* Consigne
Selon le texte sur la congélation embryonnaire, quel rapport est le seul à consacrer quelques développements à la congélation des ovocytes ?

3. Une absence de débats sur la légitimité de la congélation embryonnaire

On pourrait s’attendre à ce que ces progrès, appelés de ses voeux par le législateur depuis près de vingt ans, fondent une réouverture du débat sur la légitimité de la congélation embryonnaire. Cependant, la lecture des rapports aujourd’hui disponibles conduit à constater que ces réflexions tardent à émerger.

Si l’on trouve une brève référence à la possibilité de congélation des ovocytes dans un rapport de novembre 2006 du CCNE (CCNE, 2006 : 5), qui en souligne l’imperfection, ainsi que des chiffres de recours à l’autoconservation des ovocytes dans le rapport d’activité de l’agence de la biomédecine pour l’année 2007 (Agence de la biomédecine, 2007 : 220), seul le rapport de l’OPECST consacré à l’application de la loi de 2004 y accorde quelques développements (OPECST, 2008 : 174). Toutefois, l’Office, ne fait que relater les progrès réalisés sans faire aucune recommandation à ce sujet.

* Données recueillies
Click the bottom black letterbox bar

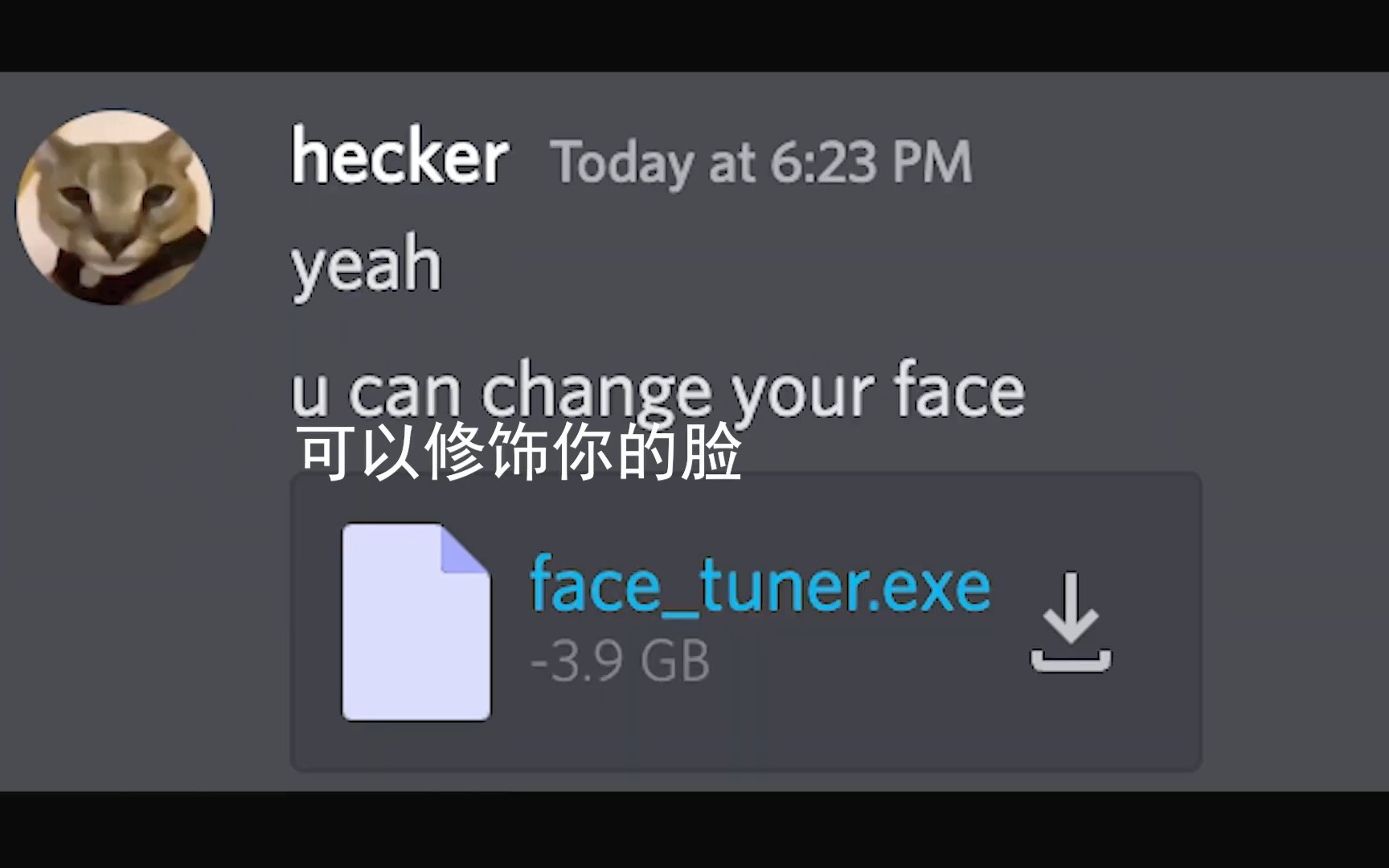tap(694, 829)
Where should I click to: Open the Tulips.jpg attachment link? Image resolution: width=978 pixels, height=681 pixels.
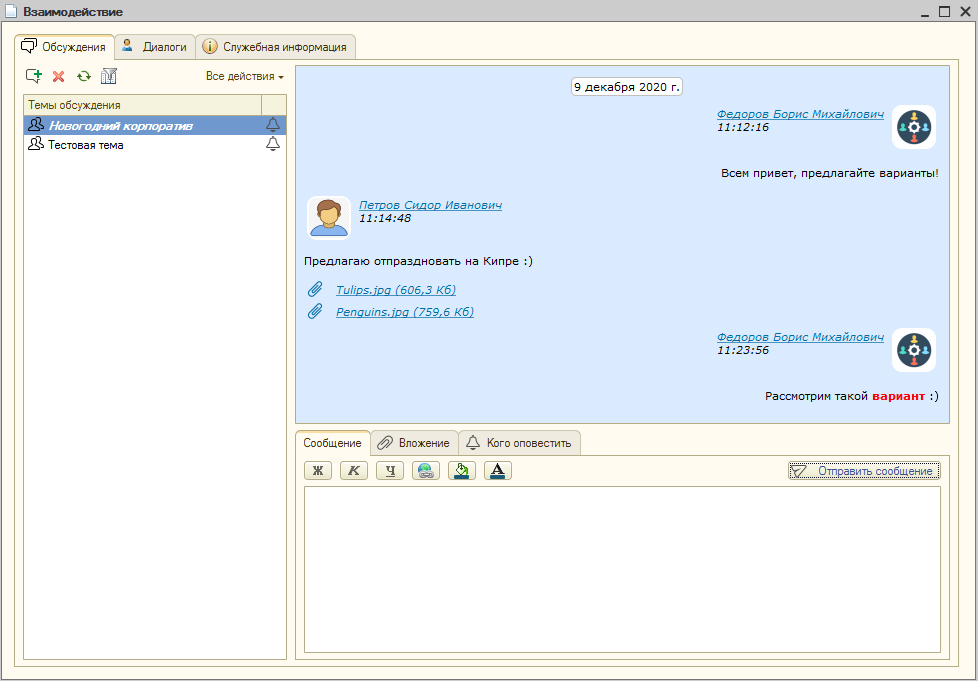[x=395, y=290]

* Réponse
Le rapport de l'OPECST consacré à l'application de la loi de 2004.